Content starts

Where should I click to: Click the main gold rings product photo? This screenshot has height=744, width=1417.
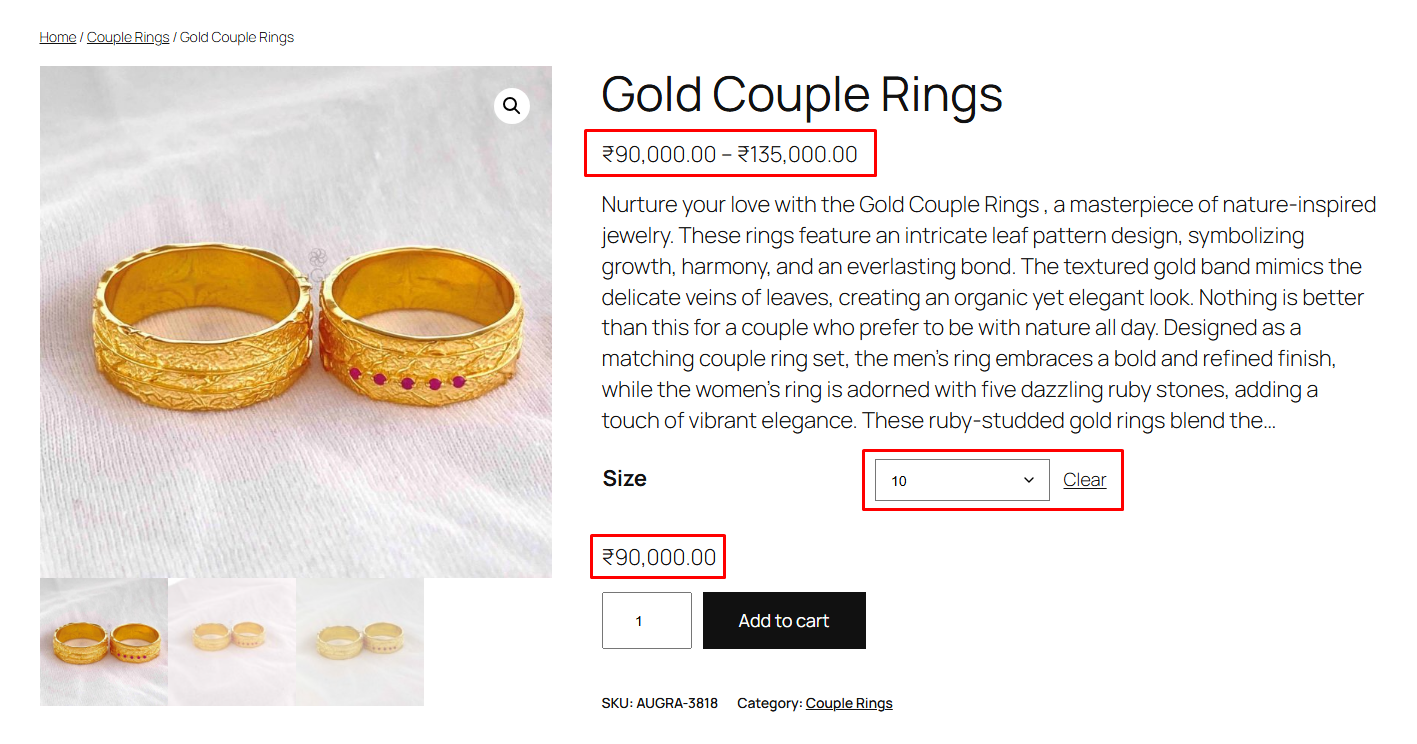296,322
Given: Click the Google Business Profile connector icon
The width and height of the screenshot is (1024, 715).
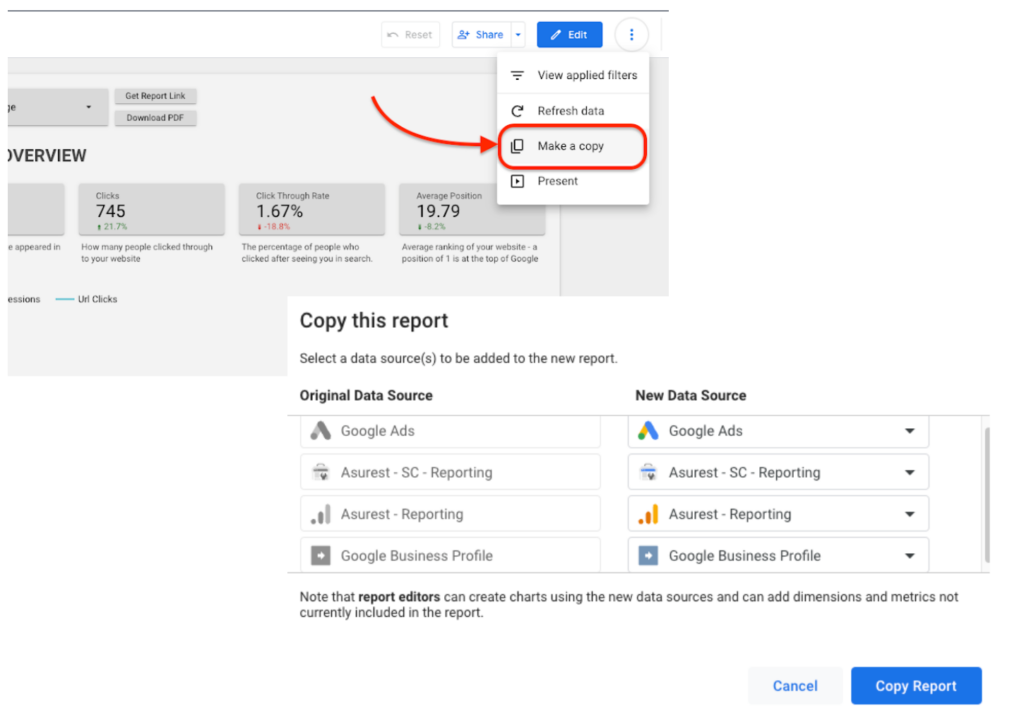Looking at the screenshot, I should tap(648, 556).
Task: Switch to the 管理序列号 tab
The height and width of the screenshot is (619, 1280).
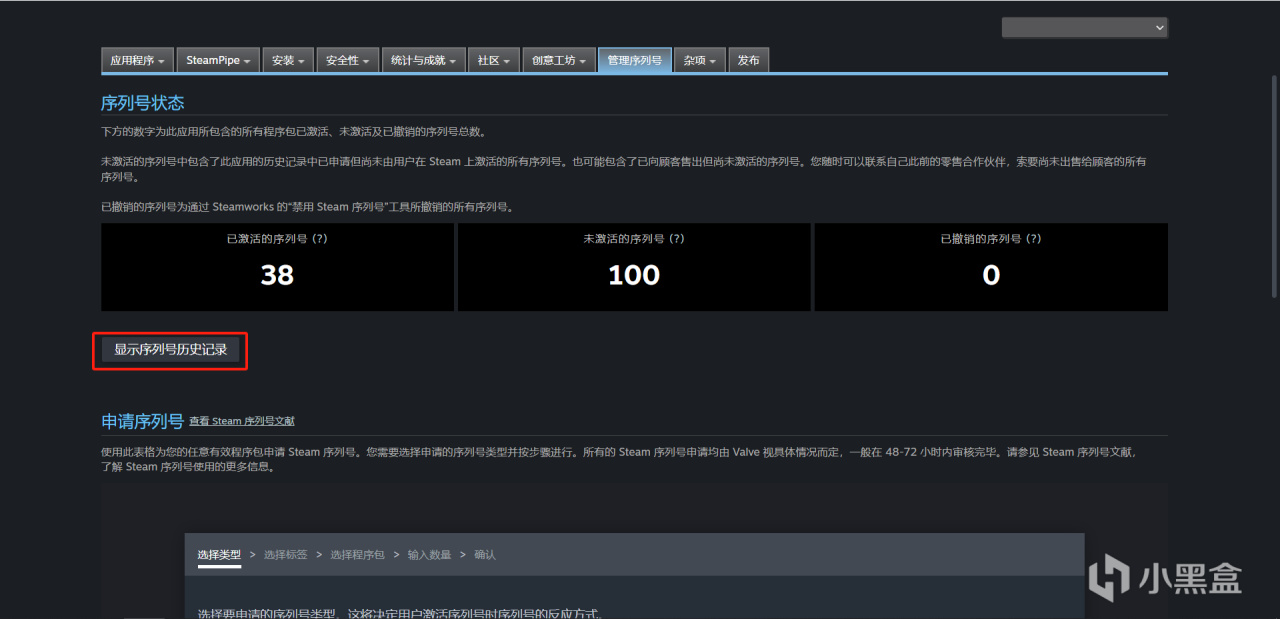Action: pos(634,60)
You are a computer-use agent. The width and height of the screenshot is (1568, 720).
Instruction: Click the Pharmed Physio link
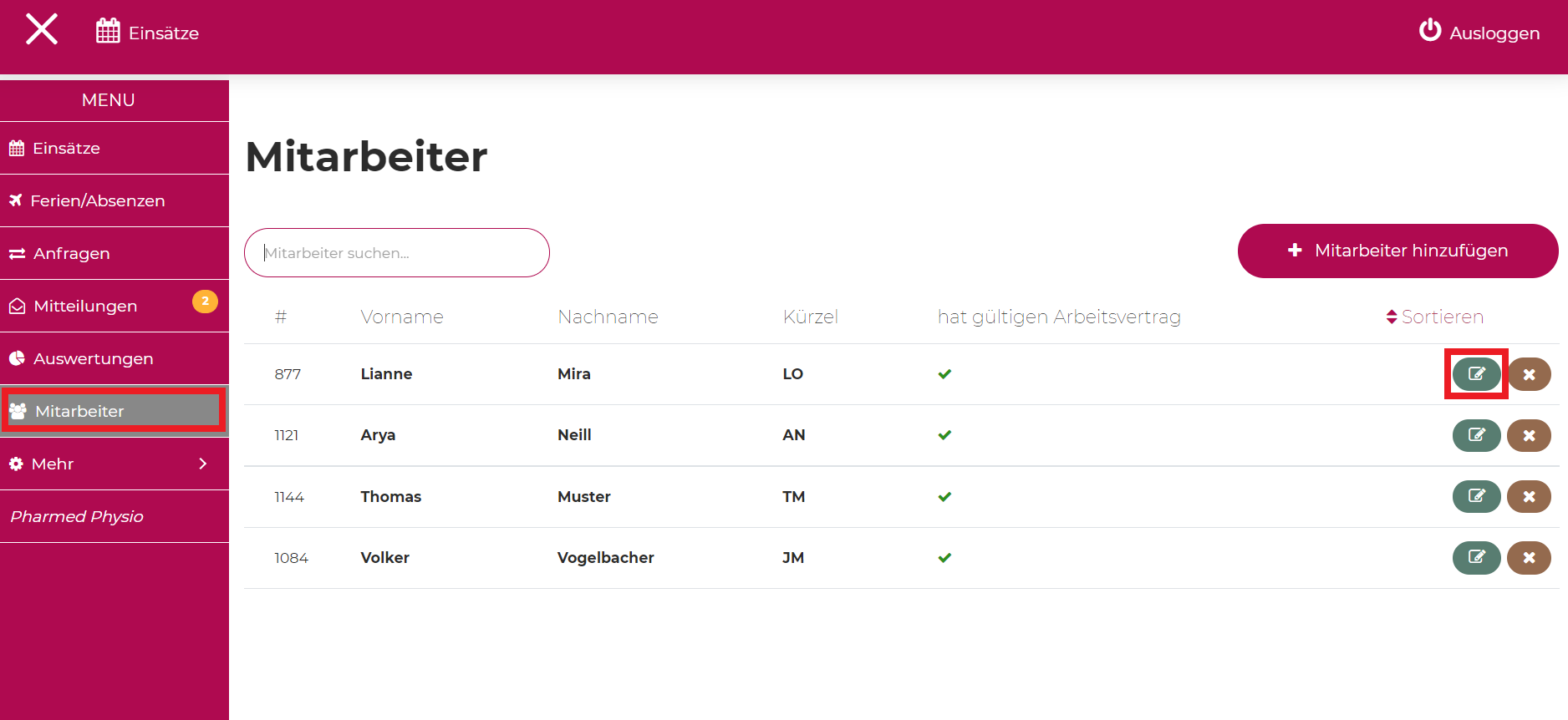coord(77,516)
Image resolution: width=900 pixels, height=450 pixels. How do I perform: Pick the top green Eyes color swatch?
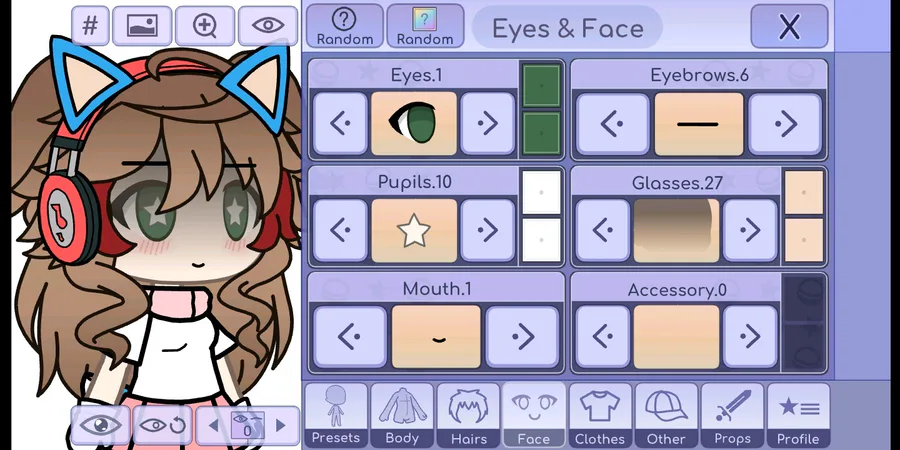[x=541, y=86]
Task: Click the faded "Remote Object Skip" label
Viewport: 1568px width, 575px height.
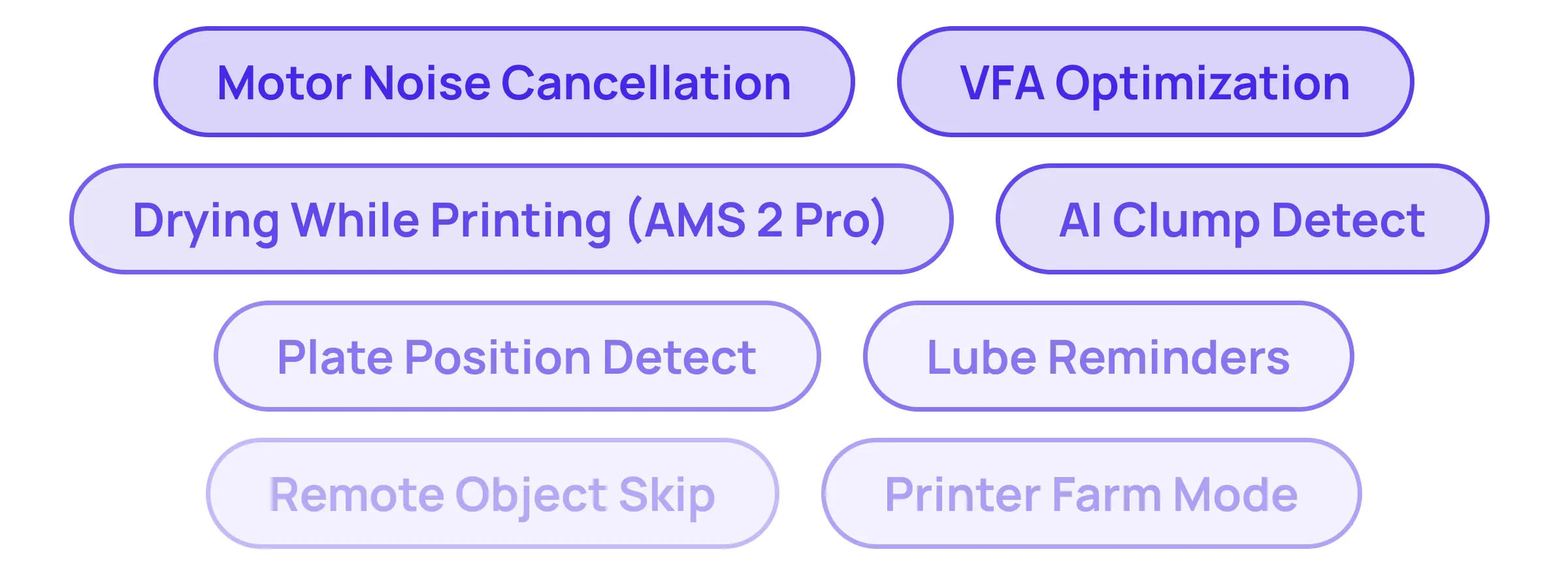Action: pos(492,495)
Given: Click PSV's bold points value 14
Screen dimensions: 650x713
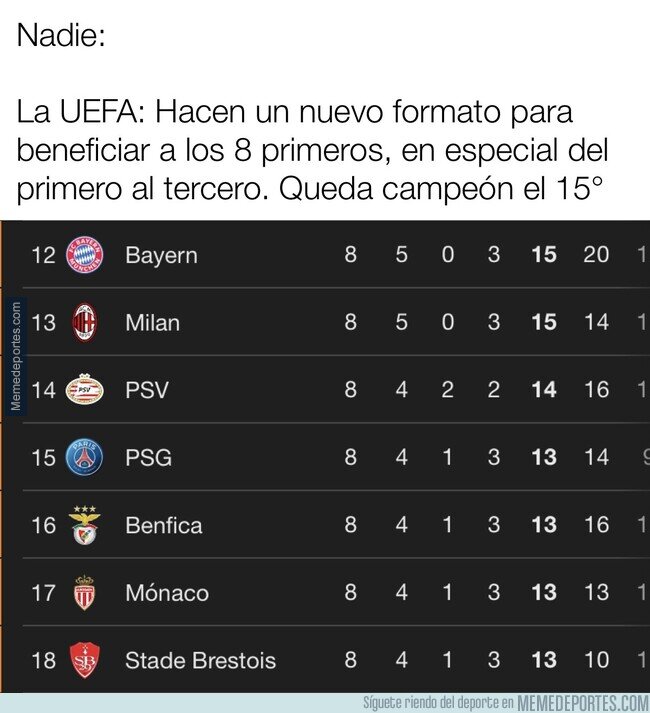Looking at the screenshot, I should coord(543,389).
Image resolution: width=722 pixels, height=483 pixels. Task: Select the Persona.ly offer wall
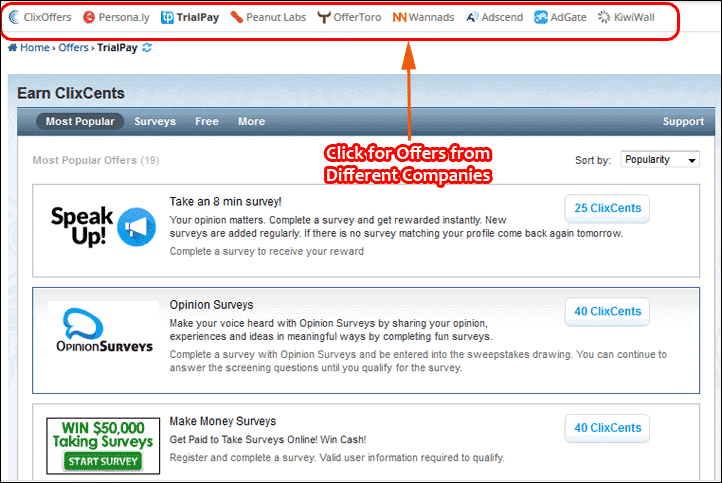coord(116,17)
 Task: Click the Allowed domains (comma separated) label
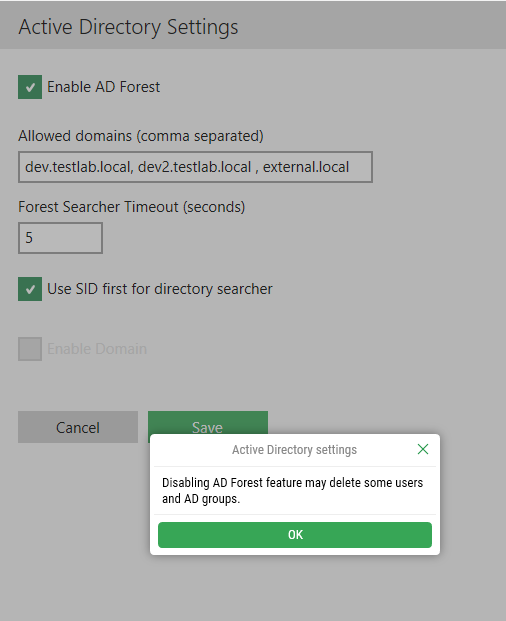141,136
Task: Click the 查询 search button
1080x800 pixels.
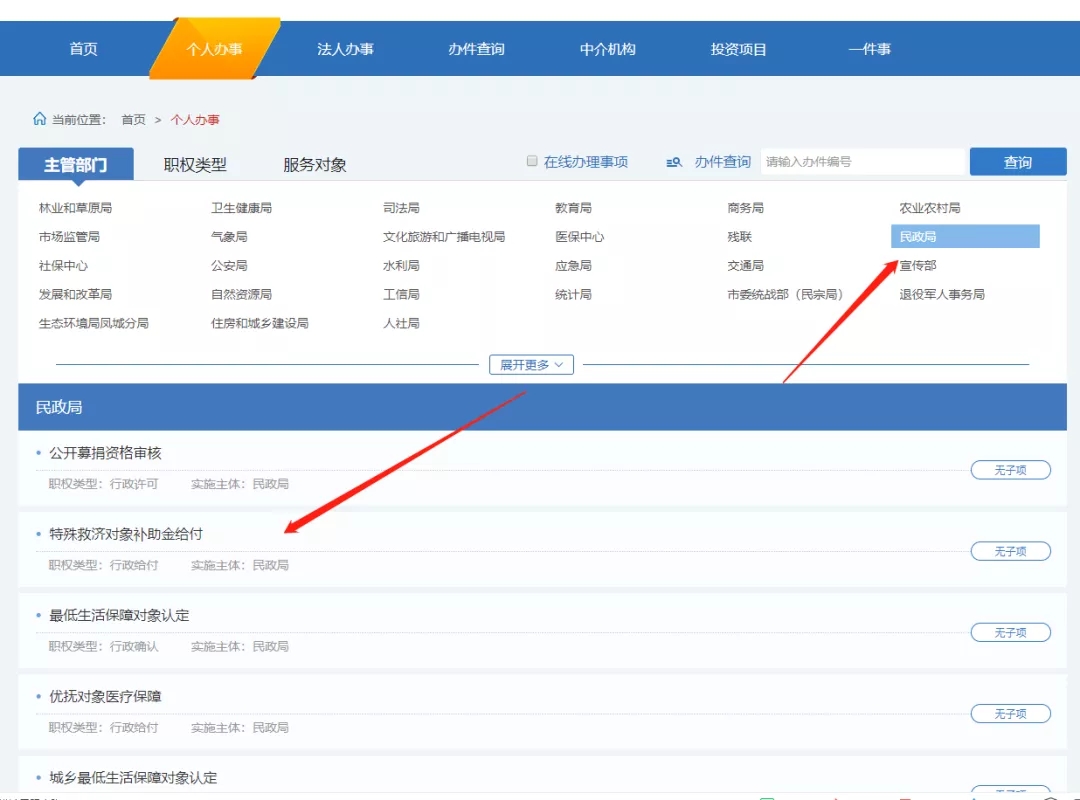Action: pos(1018,161)
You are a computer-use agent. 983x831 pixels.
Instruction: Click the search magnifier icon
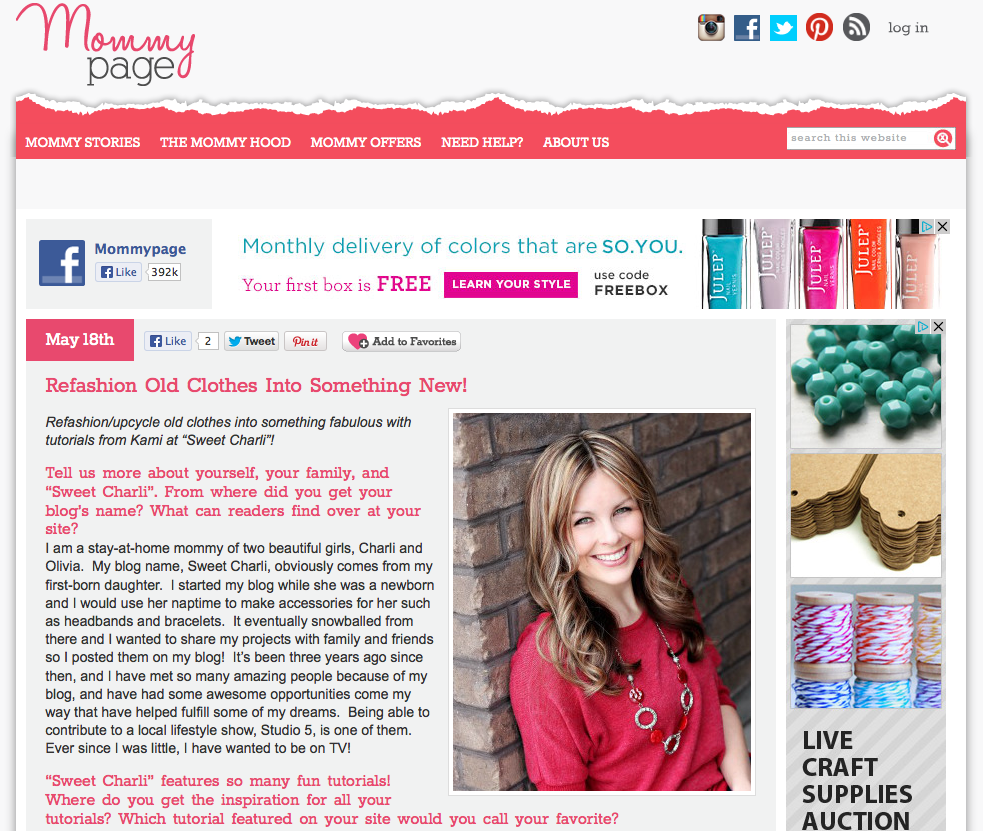click(942, 138)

Content ends

> _WHAT THIS TASK INVOLVES_
Retype every entry exactly as written. Leave the pictures out.

> _WRITTEN RESPONSE_
Where should I click to: Click the main gold rings product photo? This screenshot has height=744, width=1417.
296,322
Given: Click the Google Business Profile connector icon
The width and height of the screenshot is (1024, 715).
Looking at the screenshot, I should tap(648, 556).
Task: Switch to the 管理序列号 tab
The height and width of the screenshot is (619, 1280).
Action: pos(634,60)
You are a computer-use agent. The width and height of the screenshot is (1568, 720).
Instruction: Click the Pharmed Physio link
coord(77,516)
Image resolution: width=900 pixels, height=450 pixels. How do I perform: Pick the top green Eyes color swatch?
[x=541, y=86]
Task: Click the faded "Remote Object Skip" label
Viewport: 1568px width, 575px height.
Action: pos(492,495)
Given: Click PSV's bold points value 14
Screen dimensions: 650x713
Looking at the screenshot, I should coord(543,389).
Image resolution: width=722 pixels, height=483 pixels. Task: Select the Persona.ly offer wall
coord(116,17)
 Task: Click the Allowed domains (comma separated) label
141,136
Task: Click the 查询 search button
1080x800 pixels.
Action: pos(1018,161)
You are a computer-use agent. 983x831 pixels.
Instruction: Click the search magnifier icon
click(942, 138)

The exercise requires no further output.